## Required action
As an exercise, copy out the entries exactly as written.

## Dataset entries
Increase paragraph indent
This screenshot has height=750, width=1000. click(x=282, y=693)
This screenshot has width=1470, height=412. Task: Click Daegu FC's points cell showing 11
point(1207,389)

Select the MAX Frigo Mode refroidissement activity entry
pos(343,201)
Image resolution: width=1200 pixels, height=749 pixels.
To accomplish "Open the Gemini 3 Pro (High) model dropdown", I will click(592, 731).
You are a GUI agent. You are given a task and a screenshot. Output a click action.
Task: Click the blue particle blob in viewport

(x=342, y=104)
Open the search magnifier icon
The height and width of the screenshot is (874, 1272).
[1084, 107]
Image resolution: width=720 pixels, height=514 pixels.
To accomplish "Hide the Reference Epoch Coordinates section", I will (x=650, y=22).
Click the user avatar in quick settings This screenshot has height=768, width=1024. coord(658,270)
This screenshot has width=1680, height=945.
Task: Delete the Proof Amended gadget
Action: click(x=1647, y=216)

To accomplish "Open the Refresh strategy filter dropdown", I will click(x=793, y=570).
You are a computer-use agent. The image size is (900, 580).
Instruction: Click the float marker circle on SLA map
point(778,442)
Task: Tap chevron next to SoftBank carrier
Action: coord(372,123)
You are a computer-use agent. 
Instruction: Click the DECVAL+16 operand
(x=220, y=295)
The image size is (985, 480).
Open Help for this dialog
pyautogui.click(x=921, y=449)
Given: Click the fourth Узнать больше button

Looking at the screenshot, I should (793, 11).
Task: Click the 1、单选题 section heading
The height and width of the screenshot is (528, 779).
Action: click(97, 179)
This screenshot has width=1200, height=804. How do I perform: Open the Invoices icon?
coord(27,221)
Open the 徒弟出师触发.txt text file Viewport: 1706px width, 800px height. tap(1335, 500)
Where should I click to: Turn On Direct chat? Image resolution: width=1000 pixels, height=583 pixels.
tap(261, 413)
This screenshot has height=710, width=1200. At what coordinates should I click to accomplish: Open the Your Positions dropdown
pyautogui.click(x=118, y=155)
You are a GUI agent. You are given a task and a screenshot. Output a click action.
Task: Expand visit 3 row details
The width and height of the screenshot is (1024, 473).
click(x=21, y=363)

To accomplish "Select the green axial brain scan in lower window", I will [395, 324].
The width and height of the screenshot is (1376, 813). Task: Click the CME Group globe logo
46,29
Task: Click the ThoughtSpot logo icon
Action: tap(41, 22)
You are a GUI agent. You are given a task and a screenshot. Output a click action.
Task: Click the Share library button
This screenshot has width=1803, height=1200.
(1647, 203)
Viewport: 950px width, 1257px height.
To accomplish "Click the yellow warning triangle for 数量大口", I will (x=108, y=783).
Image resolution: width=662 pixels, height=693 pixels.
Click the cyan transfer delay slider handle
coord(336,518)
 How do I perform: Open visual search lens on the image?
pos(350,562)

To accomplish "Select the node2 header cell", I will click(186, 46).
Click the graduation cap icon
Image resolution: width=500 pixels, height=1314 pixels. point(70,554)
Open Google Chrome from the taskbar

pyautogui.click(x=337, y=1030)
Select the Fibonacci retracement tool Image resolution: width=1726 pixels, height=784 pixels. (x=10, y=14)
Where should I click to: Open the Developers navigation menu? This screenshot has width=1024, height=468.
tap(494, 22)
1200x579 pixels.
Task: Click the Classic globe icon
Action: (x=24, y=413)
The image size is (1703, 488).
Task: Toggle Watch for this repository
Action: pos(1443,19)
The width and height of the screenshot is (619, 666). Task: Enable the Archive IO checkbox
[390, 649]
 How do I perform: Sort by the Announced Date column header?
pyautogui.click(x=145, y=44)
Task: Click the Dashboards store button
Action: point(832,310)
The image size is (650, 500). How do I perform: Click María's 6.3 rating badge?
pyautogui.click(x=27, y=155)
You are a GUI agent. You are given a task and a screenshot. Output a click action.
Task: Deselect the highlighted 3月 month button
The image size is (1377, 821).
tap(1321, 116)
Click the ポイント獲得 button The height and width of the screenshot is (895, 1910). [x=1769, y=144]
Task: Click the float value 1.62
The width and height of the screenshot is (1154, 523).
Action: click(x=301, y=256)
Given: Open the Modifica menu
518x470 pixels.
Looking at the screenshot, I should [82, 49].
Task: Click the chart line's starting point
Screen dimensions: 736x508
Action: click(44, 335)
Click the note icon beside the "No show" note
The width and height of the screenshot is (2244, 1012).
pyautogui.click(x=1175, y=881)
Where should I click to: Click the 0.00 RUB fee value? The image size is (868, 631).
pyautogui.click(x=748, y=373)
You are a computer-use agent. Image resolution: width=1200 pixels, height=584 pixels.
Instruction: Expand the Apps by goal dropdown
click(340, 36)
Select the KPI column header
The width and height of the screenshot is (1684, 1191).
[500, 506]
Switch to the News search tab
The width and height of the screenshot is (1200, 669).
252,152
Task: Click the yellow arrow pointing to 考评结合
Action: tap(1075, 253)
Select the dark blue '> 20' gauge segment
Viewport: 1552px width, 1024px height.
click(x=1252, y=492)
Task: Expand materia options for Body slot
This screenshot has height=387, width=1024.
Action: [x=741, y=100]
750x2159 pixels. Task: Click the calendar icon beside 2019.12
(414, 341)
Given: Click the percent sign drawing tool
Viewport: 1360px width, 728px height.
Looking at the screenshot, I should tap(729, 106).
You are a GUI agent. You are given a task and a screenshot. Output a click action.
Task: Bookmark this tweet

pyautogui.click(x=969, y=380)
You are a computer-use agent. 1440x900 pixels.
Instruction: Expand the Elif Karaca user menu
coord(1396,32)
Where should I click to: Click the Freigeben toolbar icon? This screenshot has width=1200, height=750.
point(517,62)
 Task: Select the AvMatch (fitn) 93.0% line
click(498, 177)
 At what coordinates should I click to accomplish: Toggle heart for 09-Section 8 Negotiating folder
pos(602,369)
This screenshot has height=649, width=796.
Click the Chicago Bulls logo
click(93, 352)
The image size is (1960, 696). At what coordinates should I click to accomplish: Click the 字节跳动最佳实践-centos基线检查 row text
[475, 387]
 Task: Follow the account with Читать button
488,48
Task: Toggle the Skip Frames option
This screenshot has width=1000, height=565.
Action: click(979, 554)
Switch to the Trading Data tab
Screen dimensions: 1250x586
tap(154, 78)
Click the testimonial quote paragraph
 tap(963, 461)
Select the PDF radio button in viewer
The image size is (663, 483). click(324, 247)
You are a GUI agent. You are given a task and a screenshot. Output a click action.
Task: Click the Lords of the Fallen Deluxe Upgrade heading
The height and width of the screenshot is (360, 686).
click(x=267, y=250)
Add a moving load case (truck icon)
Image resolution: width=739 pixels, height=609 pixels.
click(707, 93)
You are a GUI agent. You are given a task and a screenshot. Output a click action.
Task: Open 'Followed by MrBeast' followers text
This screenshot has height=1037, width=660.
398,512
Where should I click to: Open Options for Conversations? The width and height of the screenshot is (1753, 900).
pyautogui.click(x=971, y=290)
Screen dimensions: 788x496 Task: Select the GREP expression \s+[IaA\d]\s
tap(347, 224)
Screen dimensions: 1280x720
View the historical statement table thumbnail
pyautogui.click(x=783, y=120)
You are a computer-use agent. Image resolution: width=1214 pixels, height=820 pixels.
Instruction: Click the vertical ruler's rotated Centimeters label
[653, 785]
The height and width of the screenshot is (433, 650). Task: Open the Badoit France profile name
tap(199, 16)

## Output
Increase paragraph indent
This screenshot has height=750, width=1000. click(x=282, y=693)
This screenshot has width=1470, height=412. Task: Click Daegu FC's points cell showing 11
point(1207,389)

Select the MAX Frigo Mode refroidissement activity entry
pos(343,201)
Image resolution: width=1200 pixels, height=749 pixels.
To accomplish "Open the Gemini 3 Pro (High) model dropdown", I will click(592, 731).
You are a GUI agent. You are given a task and a screenshot. Output a click action.
Task: Click the blue particle blob in viewport

(x=342, y=104)
Open the search magnifier icon
The height and width of the screenshot is (874, 1272).
[1084, 107]
Image resolution: width=720 pixels, height=514 pixels.
To accomplish "Hide the Reference Epoch Coordinates section", I will (x=650, y=22).
Click the user avatar in quick settings This screenshot has height=768, width=1024. coord(658,270)
This screenshot has width=1680, height=945.
Task: Delete the Proof Amended gadget
Action: click(x=1647, y=216)

To accomplish "Open the Refresh strategy filter dropdown", I will click(x=793, y=570).
You are a computer-use agent. The image size is (900, 580).
Instruction: Click the float marker circle on SLA map
point(778,442)
Task: Tap chevron next to SoftBank carrier
Action: coord(372,123)
You are a computer-use agent. 
Instruction: Click the DECVAL+16 operand
(x=220, y=295)
The image size is (985, 480).
Open Help for this dialog
pyautogui.click(x=921, y=449)
Given: Click the fourth Узнать больше button

Looking at the screenshot, I should (793, 11).
Task: Click the 1、单选题 section heading
The height and width of the screenshot is (528, 779).
Action: click(97, 179)
This screenshot has width=1200, height=804. How do I perform: Open the Invoices icon?
coord(27,221)
Open the 徒弟出师触发.txt text file Viewport: 1706px width, 800px height. tap(1335, 500)
Where should I click to: Turn On Direct chat? Image resolution: width=1000 pixels, height=583 pixels.
tap(261, 413)
This screenshot has height=710, width=1200. At what coordinates should I click to accomplish: Open the Your Positions dropdown
pyautogui.click(x=118, y=155)
You are a GUI agent. You are given a task and a screenshot. Output a click action.
Task: Expand visit 3 row details
The width and height of the screenshot is (1024, 473).
click(x=21, y=363)

To accomplish "Select the green axial brain scan in lower window", I will [395, 324].
The width and height of the screenshot is (1376, 813). Task: Click the CME Group globe logo
46,29
Task: Click the ThoughtSpot logo icon
Action: tap(41, 22)
You are a GUI agent. You are given a task and a screenshot. Output a click action.
Task: Click the Share library button
This screenshot has width=1803, height=1200.
(1647, 203)
Viewport: 950px width, 1257px height.
To accomplish "Click the yellow warning triangle for 数量大口", I will (x=108, y=783).
Image resolution: width=662 pixels, height=693 pixels.
Click the cyan transfer delay slider handle
coord(336,518)
 How do I perform: Open visual search lens on the image?
pos(350,562)

To accomplish "Select the node2 header cell", I will click(186, 46).
Click the graduation cap icon
Image resolution: width=500 pixels, height=1314 pixels. point(70,554)
Open Google Chrome from the taskbar

pyautogui.click(x=337, y=1030)
Select the Fibonacci retracement tool Image resolution: width=1726 pixels, height=784 pixels. (x=10, y=14)
Where should I click to: Open the Developers navigation menu? This screenshot has width=1024, height=468.
tap(494, 22)
1200x579 pixels.
Task: Click the Classic globe icon
Action: (x=24, y=413)
The image size is (1703, 488).
Task: Toggle Watch for this repository
Action: pos(1443,19)
The width and height of the screenshot is (619, 666). Task: Enable the Archive IO checkbox
[390, 649]
 How do I perform: Sort by the Announced Date column header?
pyautogui.click(x=145, y=44)
Task: Click the Dashboards store button
Action: point(832,310)
The image size is (650, 500). How do I perform: Click María's 6.3 rating badge?
pyautogui.click(x=27, y=155)
You are a GUI agent. You are given a task and a screenshot. Output a click action.
Task: Deselect the highlighted 3月 month button
The image size is (1377, 821).
tap(1321, 116)
Click the ポイント獲得 button The height and width of the screenshot is (895, 1910). [x=1769, y=144]
Task: Click the float value 1.62
The width and height of the screenshot is (1154, 523).
Action: click(x=301, y=256)
Given: Open the Modifica menu
518x470 pixels.
Looking at the screenshot, I should [82, 49].
Task: Click the chart line's starting point
Screen dimensions: 736x508
Action: click(44, 335)
Click the note icon beside the "No show" note
The width and height of the screenshot is (2244, 1012).
pyautogui.click(x=1175, y=881)
Where should I click to: Click the 0.00 RUB fee value? The image size is (868, 631).
pyautogui.click(x=748, y=373)
You are a computer-use agent. Image resolution: width=1200 pixels, height=584 pixels.
Instruction: Expand the Apps by goal dropdown
click(340, 36)
Select the KPI column header
The width and height of the screenshot is (1684, 1191).
[500, 506]
Switch to the News search tab
The width and height of the screenshot is (1200, 669).
252,152
Task: Click the yellow arrow pointing to 考评结合
Action: tap(1075, 253)
Select the dark blue '> 20' gauge segment
Viewport: 1552px width, 1024px height.
click(x=1252, y=492)
Task: Expand materia options for Body slot
This screenshot has height=387, width=1024.
Action: [x=741, y=100]
750x2159 pixels. Task: Click the calendar icon beside 2019.12
(414, 341)
Given: Click the percent sign drawing tool
Viewport: 1360px width, 728px height.
Looking at the screenshot, I should tap(729, 106).
You are a GUI agent. You are given a task and a screenshot. Output a click action.
Task: Bookmark this tweet

pyautogui.click(x=969, y=380)
You are a computer-use agent. 1440x900 pixels.
Instruction: Expand the Elif Karaca user menu
coord(1396,32)
Where should I click to: Click the Freigeben toolbar icon? This screenshot has width=1200, height=750.
point(517,62)
 Task: Select the AvMatch (fitn) 93.0% line
click(498, 177)
 At what coordinates should I click to accomplish: Toggle heart for 09-Section 8 Negotiating folder
pos(602,369)
This screenshot has height=649, width=796.
Click the Chicago Bulls logo
click(93, 352)
The image size is (1960, 696). At what coordinates should I click to accomplish: Click the 字节跳动最佳实践-centos基线检查 row text
[475, 387]
 Task: Follow the account with Читать button
488,48
Task: Toggle the Skip Frames option
This screenshot has width=1000, height=565.
Action: click(979, 554)
Switch to the Trading Data tab
Screen dimensions: 1250x586
tap(154, 78)
Click the testimonial quote paragraph
 tap(963, 461)
Select the PDF radio button in viewer
The image size is (663, 483). click(324, 247)
You are a GUI agent. You are given a task and a screenshot. Output a click action.
Task: Click the Lords of the Fallen Deluxe Upgrade heading
The height and width of the screenshot is (360, 686).
click(x=267, y=250)
Add a moving load case (truck icon)
Image resolution: width=739 pixels, height=609 pixels.
click(707, 93)
You are a GUI agent. You are given a task and a screenshot. Output a click action.
Task: Open 'Followed by MrBeast' followers text
This screenshot has height=1037, width=660.
398,512
Where should I click to: Open Options for Conversations? The width and height of the screenshot is (1753, 900).
pyautogui.click(x=971, y=290)
Screen dimensions: 788x496 Task: Select the GREP expression \s+[IaA\d]\s
tap(347, 224)
Screen dimensions: 1280x720
View the historical statement table thumbnail
pyautogui.click(x=783, y=120)
You are a computer-use agent. Image resolution: width=1214 pixels, height=820 pixels.
Instruction: Click the vertical ruler's rotated Centimeters label
[653, 785]
The height and width of the screenshot is (433, 650). Task: Open the Badoit France profile name
tap(199, 16)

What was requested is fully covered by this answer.